Adaptive and Optimized Control Channel Utilization in Vehicular Ad Hoc Networks

Abstract

Vehicular ad hoc networks (VANETs) are counted as a state-of-art technology which can be considered to provide reliable communication which is increase the safety and convenience of drivers in the road. Due to channel congestion occurrence in both highway and urban scenario, many VANET’s safety applications face degradation in their quality of service especially in a high-density environment. To improve the performance, reliability, and safety of VANETs, message overhead on the standard wireless channel dedicated short-range communications (DSRC) should be alleviated to guarantee safety-related applications. To this end, this paper proposes an approach to optimize the utilization of the control channel (CCH) and make the control channel interval (CCHI) adaptive to the emergency cases in the vehicular scenarios.

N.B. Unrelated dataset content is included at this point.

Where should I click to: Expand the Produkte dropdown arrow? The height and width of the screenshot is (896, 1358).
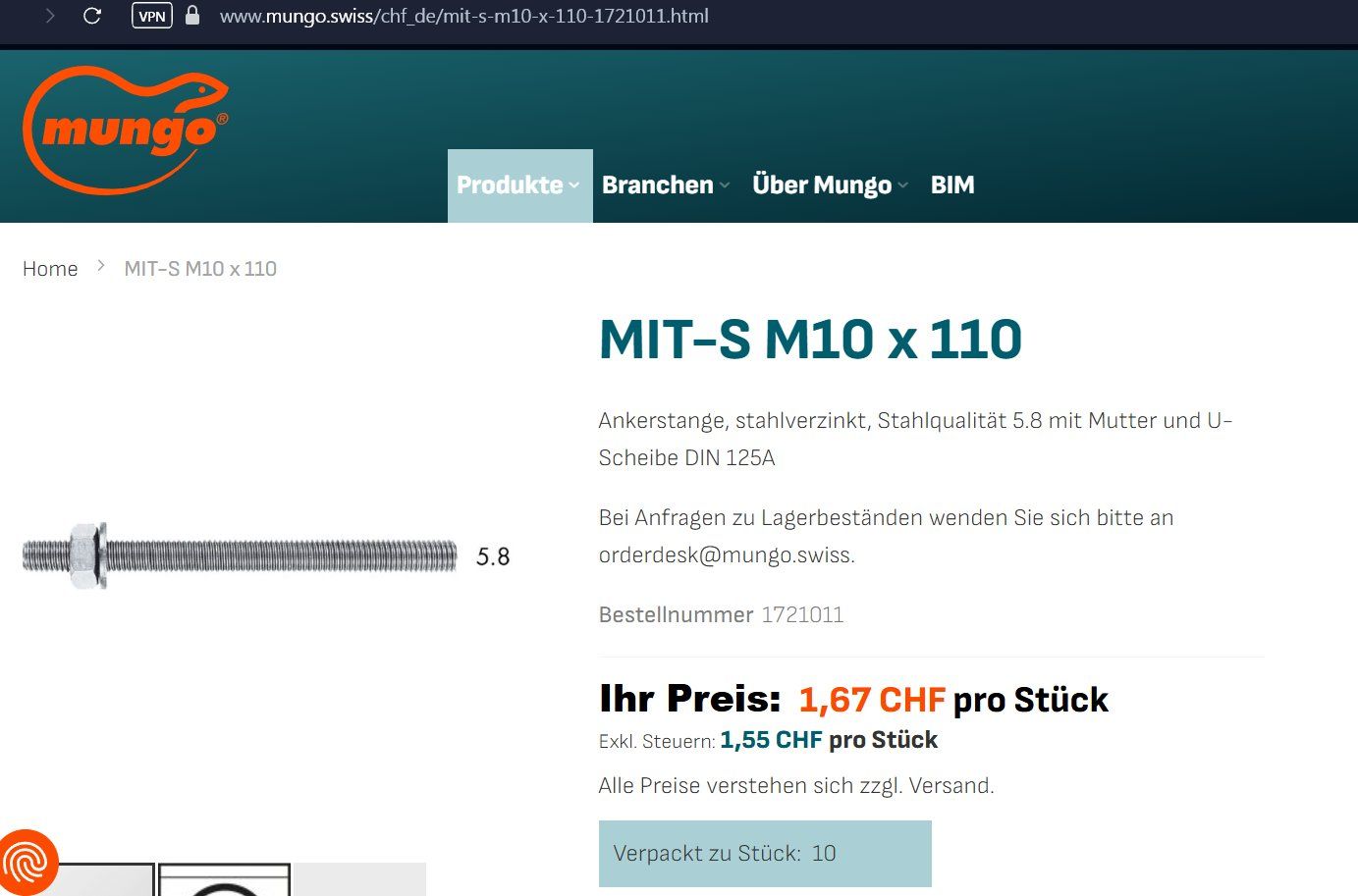[574, 185]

More precisely, when there is an emergency cases, a part of service channel interval (SCHI) is exploited to ensure the guarantee of emergency message delivery. When a vehicle intended to transmit the safety message to the surround vehicles, the proposed method granted that CCH is allocated to meet the traffic safety demands; then, the safety messages disseminate properly to the transmission range. A part of the service channel interval (SCHI) is exploited to ensure the guarantee of emergency message delivery, Then, applying the laying chicken algorithm (LCA) to solve the derived CCH optimized utilization. Finally, extensive simulations are carried out to validate the proposed optimized CCH utilization. To validate the performance of the proposed adaptive congestion control approach (ACCA), we used the network simulator Ns-3 [35] to simulate the vehicle’s environment, after generating vehicles’ mobility traces of the nodes using the network simulator for urban mobility (SUMO) with OpenStreetMap (OSM). The simulation indicates that our congestion algorithm (ACCA) performs better service quality than other existing algorithms. We got a better network connection regarding safety messages, beacon rate with time, and packet length for different vehicles’ densities.